Romero: There’s also multiple viewpoints for everything. As you can tell in the book, when somebody did something that was a problem for me or whatever, they had their own reasons for doing that. In telling that story, I was looking at their viewpoint. It’s too bad that I didn’t support them in doing this thing, because probably things would have ended up differently if we had talked about it. Twenty-plus years later we can look back at things and know that we were really young. We could have done things better.
GamesBeat: This whole hyperthymesia ability, I can see how it’s useful in remembering things and recalling them. Even getting the nature of the dialogue, the conversations that happened. I don’t know exactly how sharp it is. Do you consider it to be as precise as a recording? Are there some limits to it that other people don’t know about?
Romero: It’s different for everyone who might have it. Some people have every second of their life, they will remember it. But mine is not that. Mine’s not perfect or near to it. The things I really care about, it’s burned in. Sometimes it is, for important things, as close to it being recorded as possible. But lots of limitations, yeah. There are times where I might not take in things I don’t care about. If I don’t care about something I probably won’t remember it. But if it has something to do with what I care about and what I think of, I will remember that. It’s variable. But I memorize so much. There’s so much stuff that’s not in the book that I have memorized.
I’ll remember the weather on certain days when I did something. Or I’ll be listening to music, and it’ll make me remember some code I was writing. I remember a piece of a song because maybe it’s the first time I heard it. Or sometimes I’ll look at code and remember what I was listening to at the time. It’s interesting how all of that stuff is tied together.
GamesBeat: How useful is it in writing the book? Does it make the book harder in some ways? Like you say, you’d probably wind up with way too much material for the purposes of a 364-page book.

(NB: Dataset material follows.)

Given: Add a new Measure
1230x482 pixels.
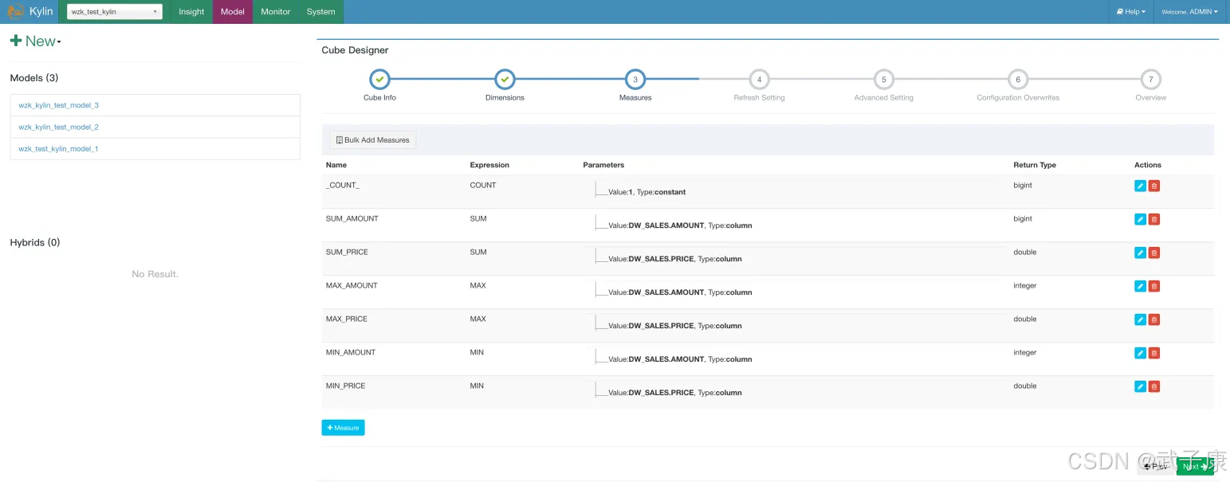Looking at the screenshot, I should (x=343, y=428).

Romero: Yeah, yeah. We cut 30,000 words. The whole book is 192,000, something like that. There are so many stories, so much stuff I remember. There are only so many pages. Goodbye photographs. Determining the importance of different stories was really one of the biggest editing tasks. Making sure that the most important ones were in there. With hyperthymesia I think every single thing is critical, because I know how everything is a thread into the next thing, how it connects. I feel like it’s really critical. But editing-wise, it’s not.
GamesBeat: I did feel like there were things cut out, because it was really terse editing for things that seemed to have a lot of gravity. You handled so many stories in just one or two pages, but it seemed like those conversations must have gone on and on. When you guys had to fire Tom Hall [from id Software], or when you got fired [from id Software]. Those are relatively short sections.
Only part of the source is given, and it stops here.